The Department of Public Health also updated its Nov. 23 guidance intended to reduce non-essential, elective services at hospitals. Under the update, such services may be reduced by 50 percent, effective Dec. 15, compared to the 30 percent reduction envisioned in initial guidance.

In making the announcements, the state Executive Office of Health and Human Services said the state’s health care system is “facing a critical staffing shortage which has contributed to the loss of approximately 500 medical/surgical and ICU hospital beds” and that hospitals are also “seeing a high level of patients, mostly due to non-COVID related reasons.”

The emergency order, issued by the Department of Public Health, governs intensive care unit nurse staffing ratios and permits hospitals to create additional capacity in alternate spaces.
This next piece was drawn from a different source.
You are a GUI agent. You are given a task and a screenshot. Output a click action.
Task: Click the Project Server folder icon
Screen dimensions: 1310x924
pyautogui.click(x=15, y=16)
Staffing ratio flexibility will enable hospitals to redirect ICU nurses, although hospitals will be required to meet certain criteria to ensure patient safety and quality of care. “The Commonwealth’s hospitals continue to face significant challenges due to staffing shortages,” said Secretary Marylou Sudders. “Today’s actions will help alleviate pressures by providing hospitals with staffing flexibility in order to reopen inpatient capacity in licensed and alternate space not currently being utilized.”

Under updated “alternate space” guidance, hospitals will be able to use licensed and unlicensed space for non-invasive outpatient care and to use alternate licensed inpatient spaces to care for medical/surgical and ICU adult patients through March 31, 2022 — authorization for such uses would have otherwise expired on Dec. 31. “Our healthcare community remains under tremendous pressure, and these flexibilities will provide hospitals with additional tools to remain nimble and accessible as they navigate the weeks ahead,” Steve Walsh, president & CEO of the Massachusetts Health & Hospital Association, said in a statement. “MHA and our members are grateful for the ongoing coordination with the Baker-Polito Administration, which has empowered healthcare organizations to respond in real-time and with swift action over the past 21 months. Patients should know that their hospitals and care teams are there for them, just as they have been over the course of the pandemic.”